Pick out and copy every line of the records that contains the word "value". Case counts.

======== Given entries ========

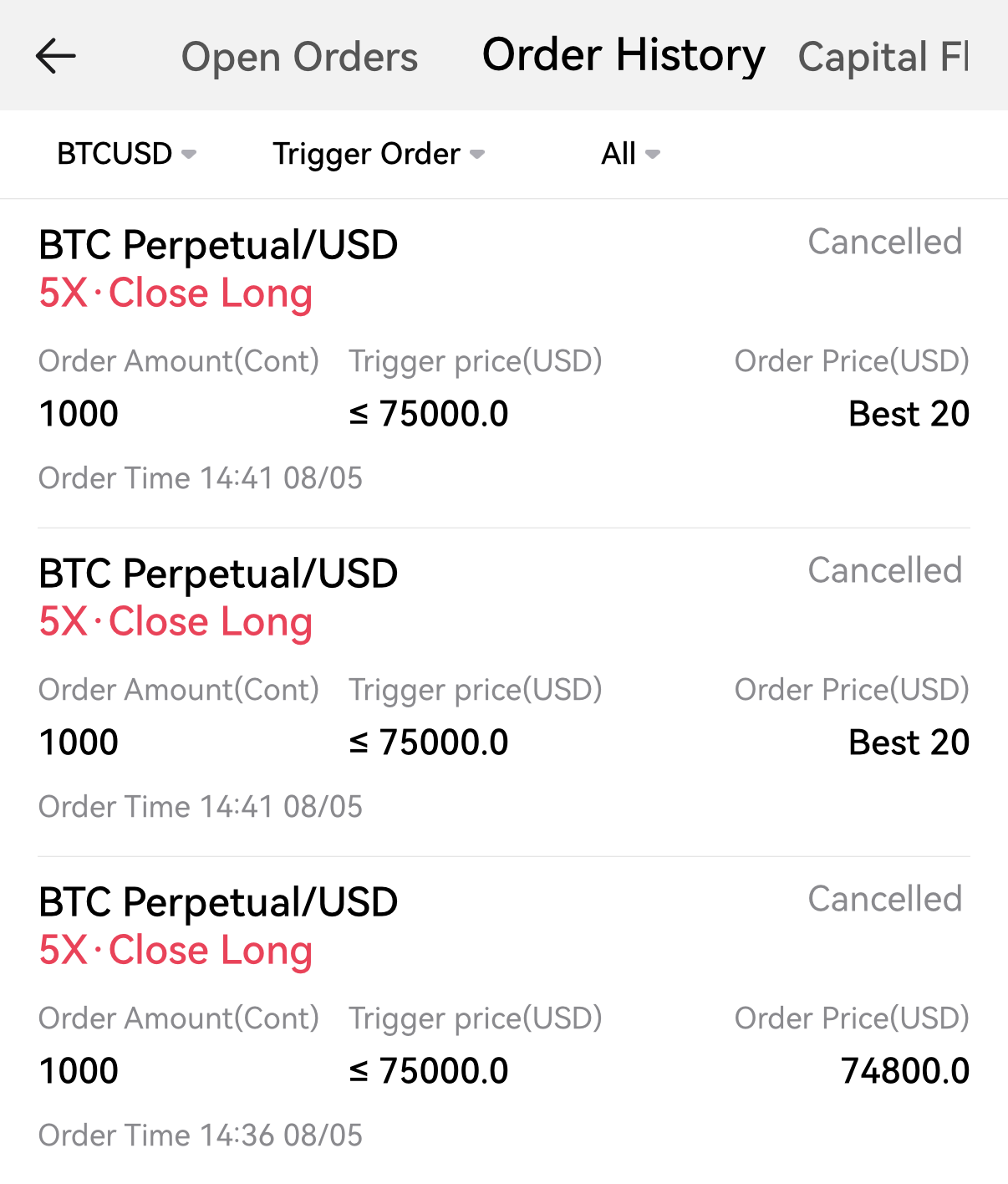Tap the third order's Cancelled status
This screenshot has width=1008, height=1184.
(884, 899)
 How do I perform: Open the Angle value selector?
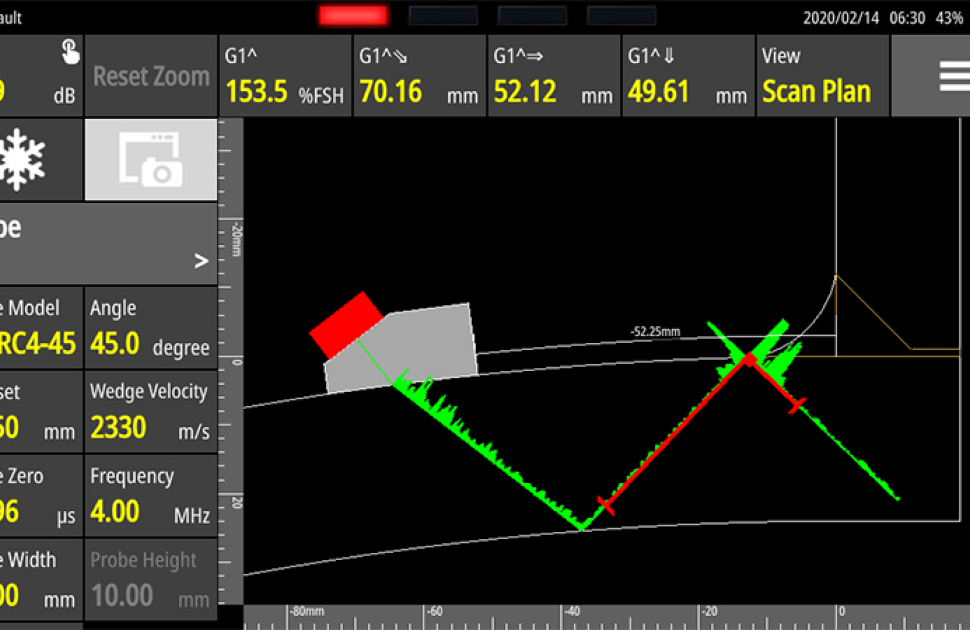click(150, 327)
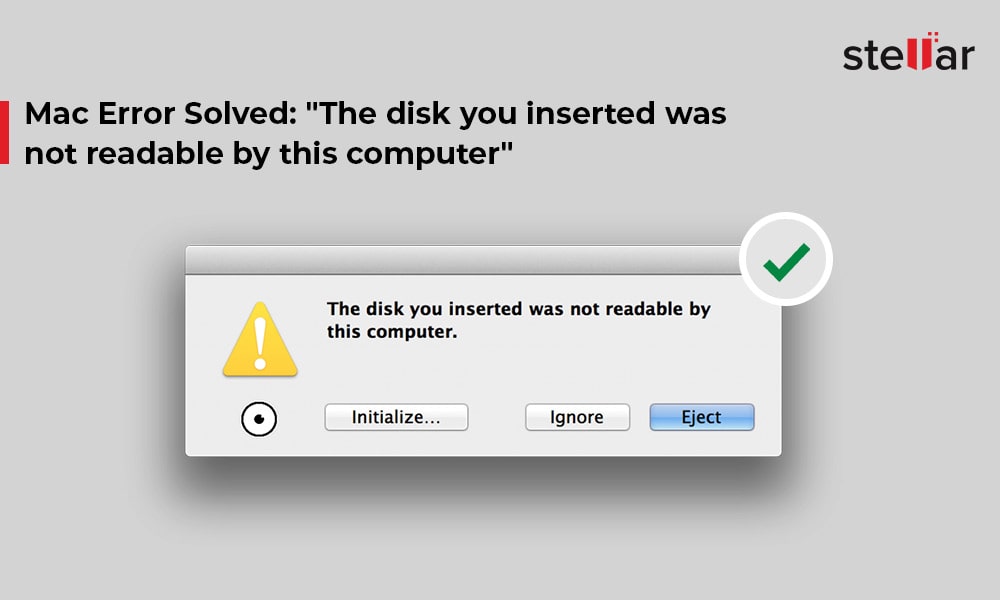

========

Task solution:
 How do I perform: Open the Angle value selector?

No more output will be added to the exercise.